■ TEXTO DEL DOCUMENTO:
= = = = =
Estilo y lenguaje: La manera en que se expresaba, sus convicciones religiosas, su enfoque mora l y de justicia, son rasgos que podrían representar ideas propias de Belgrano.

Temas abordados: Los temas y las ideas discutidas en la introducción estaban en sintonía con las creencias y preocupaciones religiosas de Belgrano. Esto incluía el interés por la espiritualidad, el juicio final, la justicia divina y la moralidad, todos los cuales eran aspectos relevantes para su cosmovisión personal.



LA INFLUENCIA FRANCESA

EL CONTRATO SOCIAL Y JEAN JACQUES ROUSSEAU

Rousseau fue un crítico de las desigualdades sociales y abogó por la creación de un “contrato social”, que garantizara la libertad y la igualdad de todos los ciudadanos. Su idea de la voluntad general, como expresión de la soberanía del pueblo, podría haber influido en la visión de Belgrano sobre la importancia de la participación popular en la toma de decisiones políticas y en su búsqueda de una sociedad más justa y equilibrada.

En el “Contrato social”, la noción de igualdad se discute en relación con el concepto de la voluntad general. Argumenta que todos los ciudadanos deben participar en la formación de la voluntad general y que deben ser tratados como iguales ante la ley.

También apoya la educación, para formar individuos virtuosos y ciudadanos responsables.


PARALELO ENTRE LAS IDEAS DE ROUSSEAU y BELGRANO

ROUSSEAU 
Contrato social
Igualdad 
Voluntad general 
Educación moral 

BELGRANO
Soberanía y autodeterminación
Igualdad y justicia
Participación ciudadana
Educación y progreso

CONFLUYEN EN
Igualdad
Educación
Participación ciudadana.


DESARROLLO DE LO ANTERIOR

A) 
ROUSSEAU:
Teoría del Contrato social: Es conocido por su concepto de contrato social, en que los individuos acuerdan formar una sociedad civil y un gobierno en beneficio mutuo para proteger sus derechos naturales.
= = = = =
(Datos de coordenadas de los ítems)
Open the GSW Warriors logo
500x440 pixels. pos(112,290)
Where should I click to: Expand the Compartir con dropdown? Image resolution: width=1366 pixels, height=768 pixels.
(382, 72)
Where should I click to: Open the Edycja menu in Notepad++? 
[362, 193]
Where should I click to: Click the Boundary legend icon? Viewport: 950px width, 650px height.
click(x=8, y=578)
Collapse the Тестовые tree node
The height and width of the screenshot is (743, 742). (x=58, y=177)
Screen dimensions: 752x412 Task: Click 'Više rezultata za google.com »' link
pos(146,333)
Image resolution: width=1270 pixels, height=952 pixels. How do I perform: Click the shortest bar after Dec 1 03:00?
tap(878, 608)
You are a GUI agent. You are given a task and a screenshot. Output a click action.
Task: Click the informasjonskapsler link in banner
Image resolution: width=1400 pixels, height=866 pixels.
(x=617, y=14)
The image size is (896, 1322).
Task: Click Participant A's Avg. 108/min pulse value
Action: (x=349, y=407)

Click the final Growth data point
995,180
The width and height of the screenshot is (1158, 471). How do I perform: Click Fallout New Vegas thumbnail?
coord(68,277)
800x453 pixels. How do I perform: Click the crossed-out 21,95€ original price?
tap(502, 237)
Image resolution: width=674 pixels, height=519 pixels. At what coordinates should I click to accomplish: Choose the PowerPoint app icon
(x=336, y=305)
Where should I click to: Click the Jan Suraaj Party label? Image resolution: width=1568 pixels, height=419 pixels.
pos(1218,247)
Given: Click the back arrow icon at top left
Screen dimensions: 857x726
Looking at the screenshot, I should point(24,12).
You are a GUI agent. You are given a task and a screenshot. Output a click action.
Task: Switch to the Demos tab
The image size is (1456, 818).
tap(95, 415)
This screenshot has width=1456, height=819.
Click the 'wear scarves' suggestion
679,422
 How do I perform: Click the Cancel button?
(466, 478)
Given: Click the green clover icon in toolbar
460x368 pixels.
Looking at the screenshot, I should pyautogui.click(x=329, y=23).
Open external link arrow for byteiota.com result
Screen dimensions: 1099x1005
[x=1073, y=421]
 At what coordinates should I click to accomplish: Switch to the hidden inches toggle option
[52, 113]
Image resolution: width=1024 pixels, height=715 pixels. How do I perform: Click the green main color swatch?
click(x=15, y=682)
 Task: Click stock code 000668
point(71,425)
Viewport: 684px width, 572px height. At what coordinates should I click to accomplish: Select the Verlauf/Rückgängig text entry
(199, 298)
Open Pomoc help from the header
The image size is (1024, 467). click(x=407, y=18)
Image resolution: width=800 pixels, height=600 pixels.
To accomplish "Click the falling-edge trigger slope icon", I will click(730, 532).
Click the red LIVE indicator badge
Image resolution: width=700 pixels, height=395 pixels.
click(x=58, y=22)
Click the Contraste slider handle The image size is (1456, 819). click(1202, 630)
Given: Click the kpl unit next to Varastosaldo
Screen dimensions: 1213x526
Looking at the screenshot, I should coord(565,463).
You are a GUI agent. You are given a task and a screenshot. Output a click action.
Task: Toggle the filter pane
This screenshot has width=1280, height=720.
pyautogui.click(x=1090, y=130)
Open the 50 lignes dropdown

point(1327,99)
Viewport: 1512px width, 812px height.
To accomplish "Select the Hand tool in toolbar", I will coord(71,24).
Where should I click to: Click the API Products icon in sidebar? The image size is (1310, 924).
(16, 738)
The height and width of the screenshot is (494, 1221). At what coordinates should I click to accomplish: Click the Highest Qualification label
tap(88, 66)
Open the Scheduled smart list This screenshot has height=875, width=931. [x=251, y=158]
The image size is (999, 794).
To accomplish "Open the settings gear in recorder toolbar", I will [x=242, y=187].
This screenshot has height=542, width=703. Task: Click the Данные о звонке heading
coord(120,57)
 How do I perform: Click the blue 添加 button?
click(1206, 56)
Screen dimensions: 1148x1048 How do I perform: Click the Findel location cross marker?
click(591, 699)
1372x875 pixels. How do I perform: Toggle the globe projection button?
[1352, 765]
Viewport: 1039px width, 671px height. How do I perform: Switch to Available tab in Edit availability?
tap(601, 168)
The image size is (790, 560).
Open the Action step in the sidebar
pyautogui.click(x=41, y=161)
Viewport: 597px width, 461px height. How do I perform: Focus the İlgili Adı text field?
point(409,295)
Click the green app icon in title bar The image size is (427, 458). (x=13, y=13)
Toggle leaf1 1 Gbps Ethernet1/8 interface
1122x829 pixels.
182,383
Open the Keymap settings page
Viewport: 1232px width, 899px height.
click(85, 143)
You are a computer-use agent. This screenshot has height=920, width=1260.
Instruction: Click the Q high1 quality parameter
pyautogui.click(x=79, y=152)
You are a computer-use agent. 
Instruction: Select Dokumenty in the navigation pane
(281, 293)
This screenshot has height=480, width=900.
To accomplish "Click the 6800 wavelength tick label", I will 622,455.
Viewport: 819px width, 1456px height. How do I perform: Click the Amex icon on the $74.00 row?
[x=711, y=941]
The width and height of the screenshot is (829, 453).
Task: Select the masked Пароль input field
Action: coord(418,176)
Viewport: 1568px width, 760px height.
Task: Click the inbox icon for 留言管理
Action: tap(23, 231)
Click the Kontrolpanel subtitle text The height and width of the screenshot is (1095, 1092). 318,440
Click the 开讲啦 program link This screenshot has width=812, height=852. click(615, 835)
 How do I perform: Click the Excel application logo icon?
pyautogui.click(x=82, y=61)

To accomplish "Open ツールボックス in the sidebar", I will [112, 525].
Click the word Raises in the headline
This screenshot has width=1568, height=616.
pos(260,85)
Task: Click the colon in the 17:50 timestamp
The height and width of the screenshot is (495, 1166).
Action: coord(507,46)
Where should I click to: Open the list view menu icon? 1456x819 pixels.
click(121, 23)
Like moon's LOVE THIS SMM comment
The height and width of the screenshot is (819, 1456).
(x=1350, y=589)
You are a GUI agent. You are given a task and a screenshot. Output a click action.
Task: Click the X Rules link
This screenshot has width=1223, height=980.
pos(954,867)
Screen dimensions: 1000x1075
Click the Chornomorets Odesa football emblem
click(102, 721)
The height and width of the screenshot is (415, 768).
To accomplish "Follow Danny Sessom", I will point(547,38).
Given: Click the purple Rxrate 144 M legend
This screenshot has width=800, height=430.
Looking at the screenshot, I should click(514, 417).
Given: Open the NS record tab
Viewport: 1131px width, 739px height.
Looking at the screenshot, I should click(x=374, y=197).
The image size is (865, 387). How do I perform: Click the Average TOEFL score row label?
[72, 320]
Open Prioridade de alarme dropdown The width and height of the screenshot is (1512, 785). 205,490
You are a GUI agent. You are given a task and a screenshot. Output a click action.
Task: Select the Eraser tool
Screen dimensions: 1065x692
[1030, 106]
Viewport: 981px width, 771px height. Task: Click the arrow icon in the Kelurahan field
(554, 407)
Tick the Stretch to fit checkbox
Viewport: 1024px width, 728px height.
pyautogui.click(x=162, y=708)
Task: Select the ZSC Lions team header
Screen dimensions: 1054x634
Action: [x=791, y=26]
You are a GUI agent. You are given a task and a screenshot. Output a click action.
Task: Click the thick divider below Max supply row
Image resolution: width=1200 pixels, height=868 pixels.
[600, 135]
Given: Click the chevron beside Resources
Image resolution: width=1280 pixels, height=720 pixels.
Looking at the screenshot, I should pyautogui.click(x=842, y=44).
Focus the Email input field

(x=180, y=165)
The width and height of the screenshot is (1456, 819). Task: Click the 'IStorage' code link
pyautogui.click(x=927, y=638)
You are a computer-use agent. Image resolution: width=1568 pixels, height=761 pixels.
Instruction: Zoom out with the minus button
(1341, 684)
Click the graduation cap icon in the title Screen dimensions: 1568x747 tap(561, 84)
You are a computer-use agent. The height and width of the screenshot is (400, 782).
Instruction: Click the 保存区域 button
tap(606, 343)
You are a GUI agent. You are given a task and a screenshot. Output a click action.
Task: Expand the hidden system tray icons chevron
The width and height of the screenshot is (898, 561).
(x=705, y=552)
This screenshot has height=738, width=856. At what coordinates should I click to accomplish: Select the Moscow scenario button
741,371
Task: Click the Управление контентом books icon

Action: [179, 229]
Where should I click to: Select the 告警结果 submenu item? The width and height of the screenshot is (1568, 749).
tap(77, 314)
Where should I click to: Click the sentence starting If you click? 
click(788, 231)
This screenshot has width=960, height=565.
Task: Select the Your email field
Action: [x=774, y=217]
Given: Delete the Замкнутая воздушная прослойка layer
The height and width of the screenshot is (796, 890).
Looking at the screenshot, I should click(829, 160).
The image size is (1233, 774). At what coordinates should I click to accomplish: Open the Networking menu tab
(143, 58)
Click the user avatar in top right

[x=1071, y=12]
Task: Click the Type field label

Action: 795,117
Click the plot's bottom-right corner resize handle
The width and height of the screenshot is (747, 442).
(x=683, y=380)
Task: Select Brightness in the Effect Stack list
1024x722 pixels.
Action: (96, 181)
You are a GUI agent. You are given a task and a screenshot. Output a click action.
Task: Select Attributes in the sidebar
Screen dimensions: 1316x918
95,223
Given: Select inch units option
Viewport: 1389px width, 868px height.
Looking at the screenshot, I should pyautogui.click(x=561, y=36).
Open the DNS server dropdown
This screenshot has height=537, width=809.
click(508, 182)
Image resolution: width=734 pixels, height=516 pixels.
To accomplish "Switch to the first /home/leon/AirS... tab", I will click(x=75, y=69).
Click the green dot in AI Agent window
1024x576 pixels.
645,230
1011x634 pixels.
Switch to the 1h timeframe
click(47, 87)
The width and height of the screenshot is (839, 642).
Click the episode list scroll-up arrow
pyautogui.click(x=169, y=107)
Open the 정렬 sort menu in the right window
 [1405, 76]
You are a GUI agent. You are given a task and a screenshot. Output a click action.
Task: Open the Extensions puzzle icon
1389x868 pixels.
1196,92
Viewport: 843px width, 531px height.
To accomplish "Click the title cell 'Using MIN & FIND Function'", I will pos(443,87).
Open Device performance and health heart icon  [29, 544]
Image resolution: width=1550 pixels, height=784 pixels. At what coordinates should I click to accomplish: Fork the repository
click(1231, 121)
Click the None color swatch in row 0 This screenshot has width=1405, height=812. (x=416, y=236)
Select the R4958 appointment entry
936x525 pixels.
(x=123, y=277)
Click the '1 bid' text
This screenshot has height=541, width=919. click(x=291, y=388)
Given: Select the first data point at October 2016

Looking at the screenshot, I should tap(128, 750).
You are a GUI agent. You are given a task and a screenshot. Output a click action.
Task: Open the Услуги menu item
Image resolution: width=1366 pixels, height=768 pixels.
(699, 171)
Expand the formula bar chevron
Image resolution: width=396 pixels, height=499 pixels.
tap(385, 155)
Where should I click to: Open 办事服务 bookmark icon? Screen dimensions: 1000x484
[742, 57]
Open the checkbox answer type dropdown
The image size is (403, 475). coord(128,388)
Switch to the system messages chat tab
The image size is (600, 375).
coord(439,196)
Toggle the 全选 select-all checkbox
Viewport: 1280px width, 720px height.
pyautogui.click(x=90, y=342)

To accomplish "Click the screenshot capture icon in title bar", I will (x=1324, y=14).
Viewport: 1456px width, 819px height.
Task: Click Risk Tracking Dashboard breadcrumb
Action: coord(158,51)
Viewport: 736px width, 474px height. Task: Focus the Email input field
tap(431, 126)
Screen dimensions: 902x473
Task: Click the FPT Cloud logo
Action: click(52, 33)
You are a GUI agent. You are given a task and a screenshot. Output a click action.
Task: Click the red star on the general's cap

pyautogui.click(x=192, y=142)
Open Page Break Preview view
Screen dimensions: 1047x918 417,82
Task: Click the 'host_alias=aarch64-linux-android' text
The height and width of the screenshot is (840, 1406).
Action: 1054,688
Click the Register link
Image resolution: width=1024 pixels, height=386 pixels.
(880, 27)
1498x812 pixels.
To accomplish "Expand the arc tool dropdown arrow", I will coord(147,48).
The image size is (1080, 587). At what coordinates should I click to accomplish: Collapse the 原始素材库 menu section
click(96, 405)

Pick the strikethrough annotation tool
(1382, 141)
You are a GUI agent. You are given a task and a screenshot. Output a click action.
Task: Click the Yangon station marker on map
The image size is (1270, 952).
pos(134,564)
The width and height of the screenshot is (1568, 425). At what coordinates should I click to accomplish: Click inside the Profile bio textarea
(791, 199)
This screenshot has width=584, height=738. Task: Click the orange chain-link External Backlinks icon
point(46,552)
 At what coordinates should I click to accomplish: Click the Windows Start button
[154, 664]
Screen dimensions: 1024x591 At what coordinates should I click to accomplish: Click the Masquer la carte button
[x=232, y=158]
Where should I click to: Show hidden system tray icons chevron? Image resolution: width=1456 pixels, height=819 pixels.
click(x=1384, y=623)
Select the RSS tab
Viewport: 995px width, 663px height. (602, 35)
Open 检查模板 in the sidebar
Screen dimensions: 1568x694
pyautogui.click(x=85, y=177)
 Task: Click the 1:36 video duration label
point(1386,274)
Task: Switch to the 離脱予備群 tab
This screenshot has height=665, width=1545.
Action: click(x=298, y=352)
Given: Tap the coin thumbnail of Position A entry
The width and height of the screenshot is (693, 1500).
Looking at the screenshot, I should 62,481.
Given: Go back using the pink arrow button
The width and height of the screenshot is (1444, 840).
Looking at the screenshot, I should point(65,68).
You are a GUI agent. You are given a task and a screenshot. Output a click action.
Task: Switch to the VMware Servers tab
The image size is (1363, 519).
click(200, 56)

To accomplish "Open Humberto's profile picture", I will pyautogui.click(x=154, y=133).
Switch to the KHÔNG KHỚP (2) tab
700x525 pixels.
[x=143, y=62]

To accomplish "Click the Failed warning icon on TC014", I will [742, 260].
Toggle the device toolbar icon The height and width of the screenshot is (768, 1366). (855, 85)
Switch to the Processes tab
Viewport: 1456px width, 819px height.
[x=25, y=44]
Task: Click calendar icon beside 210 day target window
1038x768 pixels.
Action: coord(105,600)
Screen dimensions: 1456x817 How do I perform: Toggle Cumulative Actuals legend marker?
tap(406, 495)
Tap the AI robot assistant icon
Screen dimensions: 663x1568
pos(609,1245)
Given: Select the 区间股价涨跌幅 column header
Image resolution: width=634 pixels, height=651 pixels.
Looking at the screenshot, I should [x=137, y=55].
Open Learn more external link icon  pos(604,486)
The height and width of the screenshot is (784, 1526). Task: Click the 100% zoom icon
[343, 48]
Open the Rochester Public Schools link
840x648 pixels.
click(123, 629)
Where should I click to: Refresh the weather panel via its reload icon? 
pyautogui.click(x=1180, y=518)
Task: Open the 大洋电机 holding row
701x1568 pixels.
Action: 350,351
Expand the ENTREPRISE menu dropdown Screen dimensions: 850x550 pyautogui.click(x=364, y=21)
= = = = =
Reproduce sin cambios el pasaje del texto sobre Belgrano y Rousseau que va desde "DESARROLLO DE LO" hasta "sus derechos naturales.". El material es independiente del texto.

DESARROLLO DE LO ANTERIOR

A) 
ROUSSEAU:
Teoría del Contrato social: Es conocido por su concepto de contrato social, en que los individuos acuerdan formar una sociedad civil y un gobierno en beneficio mutuo para proteger sus derechos naturales.